Antiviral potential of Vδ2 T cells in children given TCR αβ/CD19 cell-depleted HLA-haploidentical HSCT.

γδ T cells represent key players in immune surveillance after T-cell receptor α/β (αβ)/CD19-depleted HLA-haploidentical hematopoietic stem cell transplantation (haplo-HSCT). Although encouraging data are available on the impact of Vδ2-targeting therapy in improving HSCT clinical outcomes, their role in providing antimicrobial immunity is largely unexplored. This study aimed to investigate the antiviral protective profile of Vδ2 T cells in pediatric patients given haplo-HSCT. The characterization of γδ T cells was performed in pediatric recipients (n = 26) in the donor graft and at 30, 60, and 120 days after haplo-HSCT. The antiviral activity of Vδ2 T cells and the cytomegalovirus (CMV)-specific αβ T-cell immunity was analyzed. Early after HSCT, Vδ2 T cells was significantly higher in patients who did not experience viral reactivation (No-VR) than in patients with CMV reactivation.

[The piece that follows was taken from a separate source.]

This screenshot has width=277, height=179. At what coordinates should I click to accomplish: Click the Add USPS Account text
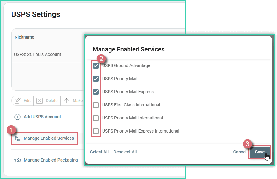tap(42, 117)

Interestingly, this difference was already present in the grafts. Clustering analysis identified a protective subset of Vδ2 T cells in patients with No-VR, expressing CD16, NKG2D, and CD107a, and producing Th1 cytokines. This subset directly correlated with interleukin-15 and inversely with the CMV DNA level. Stimulated Vδ2 T cells inhibit CMV replication, acquired CD86/HLA-DR molecules, induced HLA-DR on monocytes, and improved the αβ CMV-specific T-cell response. Altogether, these results identify an antiviral protective profile displayed by Vδ2 T cells early after HSCT, and define their ability to inhibit CMV replication, to induce antigen-presenting cell maturation and to improve αβ virus-specific T-cell response, opening a new application of Vδ2-targeting immunotherapy after HSCT, adding the antiviral to the antitumor potential.